From the advancement of polymer technology, modern standard plastic dishes for two-dimensional cell culture, commonly known as the Petri dish, have arisen. Julius Richard Petri, a German bacteriologist, is generally referred to in the scientific literature as the author of this invention, worked as an assistant to Robert Koch. Today, various researchers also use cultural laboratory flasks, conical and even disposable bags, such as those used in disposable bioreactors.

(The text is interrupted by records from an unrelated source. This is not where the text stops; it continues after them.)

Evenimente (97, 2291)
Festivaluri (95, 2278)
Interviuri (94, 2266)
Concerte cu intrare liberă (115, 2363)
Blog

In addition to the culture of well-established immortalized cell lines, cells from primary explants of many organisms can be cultured for a limited period of time until sensitivity appears. Cultured primary cells have been widely used in research, as in the case of fish keratocytes in cell migration studies. At the same time, a variety of cell culture media can be used.
Plant cell cultures are usually grown as cell suspension cultures in a liquid medium or in callus cultures on a solid medium. A culture of undifferentiated plant cells and calli requires an appropriate balance of plant growth hormones auxin and cytokinin.